Real connectivity relies on establishing trust

It is a big dilemma – how to provide employees with the ability to connect remotely to your network while maintaining security. For Raymond James Financial (RJF), there was a twist.

"We have financial advisors who are essentially contracted to us. We don't own their hardware or their office. They're not employees," says Gene Fredriksen, vice-president of information security at the financial services firm. "So we're in a situation where we want to give them maximum connectivity for the best customer service. We're also then very concerned about what they do for security at their end."

In the past, RJF provided training and tools to its financial advisors, but relied on them to secure their environments. Internet worms and viruses can circumvent the best intentions, though, and malware can disable a personal firewall or virus protection while leaving the firewall and anti-virus icons in the system tray, says Fredriksen. So RJF is beginning a project to further protect its network by ensuring end users' machines are free of malicious code.

"The next step in order to protect the RJF information assets is to do what we and a lot of people in the industry are calling 'check on connect.' It's that realtime check so when you connect to us, we're going to look at your machine to see if it's running Trojans, keystroke loggers, and those kind of things," says Fredriksen. RJF is boosting protection by using behavior-based Confidence Online software from WholeSecurity and an SSL VPN solution from Neoteris.

Confidence Online's detection engine has hundreds of modules to examine processes on a PC to identify types of behavior consistent with Trojans, worms, and other remote controls such as file manager capabilities and keystroke logging. Confidence Online inputs suspicious behavior into an algebraic scoring algorithm that identifies if processes are malicious threats.

The software scans a system for malicious code before allowing it to connect to the network, says Scott Olson, senior vice-president of marketing at Whole Security: "We look at the active processes on the machine and the behaviors those processes are exhibiting. We look to see if they're capturing keystrokes, opening up remote ports to send information out, or capturing screenshots."

At RJF, employees working remotely connect to the network via the SSL VPN, but before they do, their systems are scanned by Confidence Online. If a threat is detected, the user is directed to the company's helpdesk.

"There are a lot of avenues for potential infection that we need to make sure we take appropriate control steps to stop," says Fredriksen. The speed of internet threats requires enterprises to deploy this kind of real-time protection. Viruses and worms are outpacing the ability of vendors to release protective pattern files and updates, he states.

Confidence Online is part of a solution that blends technologies from several vendors to protect RJF and its clients. "When I talk to our financial advisors, probably the number one concern they have from a security standpoint is identity theft. It's critical that the personal identification of their clients is protected," he explains.

While RJF must adhere to federal privacy regulations such as Gramm-Leach-Bliley, retaining customer trust is its driving goal. "We trade in trust and the only thing that keeps you a RJF client is that you trust RJF," says Fredriksen. "One part of that trust is that you trust us to keep your private information private. We take that very seriously."

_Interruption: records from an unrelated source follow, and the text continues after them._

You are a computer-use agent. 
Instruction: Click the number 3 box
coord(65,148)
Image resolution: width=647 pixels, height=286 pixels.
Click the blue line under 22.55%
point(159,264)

RJF is deploying Confidence Online Enterprise Edition, but has initiatives for WholeSecurity's new Confidence Online Portal Edition. It uses the same technology as the Enterprise Edition, but is geared for the customer PCs of online businesses. Customers can download the protection from the company via an ActiveX control, says Olson.

RJF is testing the Portal Edition on an intranet employee resource site. "Although it doesn't contain customer information, it's a good proving ground for the Portal Edition," says Fredriksen, adding that the company has tested the product extensively with good results.

The firm is looking at ways to use the technology in its customer-facing applications, such as its investor website.

"When you're talking about working with customers, you need to be careful," cautions Fredriksen. "It can't be a raw security initiative, so we're going to be working with those groups [development and customer support] on how to define the best way to roll this out."

The only problem RJF faced in deploying the Enterprise Edition was creating the appropriate training for employees and contractors so they could all understand the purpose of the technology and how it works, he says.

"It's just user awareness. There's no technical education that has to take place," he says. "More than anything, it's just making sure the users understand why we're doing this, that it's not just another 'big brother' kind of control that's being implemented."

Like many security systems, it's difficult to pinpoint the ROI the solution brings to RJF. "Usually, you are projecting against the impact of a potential service outage," says Fredriksen. "The only thing I can tell you is when we do a threat or risk analysis, we're seeing that the potential for an outage coming from a virus or something similar continues to rise... We've gone well beyond the days of these [malware agents] just trying to clog email servers. These things are incredibly sophisticated – they take multiple vectors of attack and we're making sure we can respond quickly."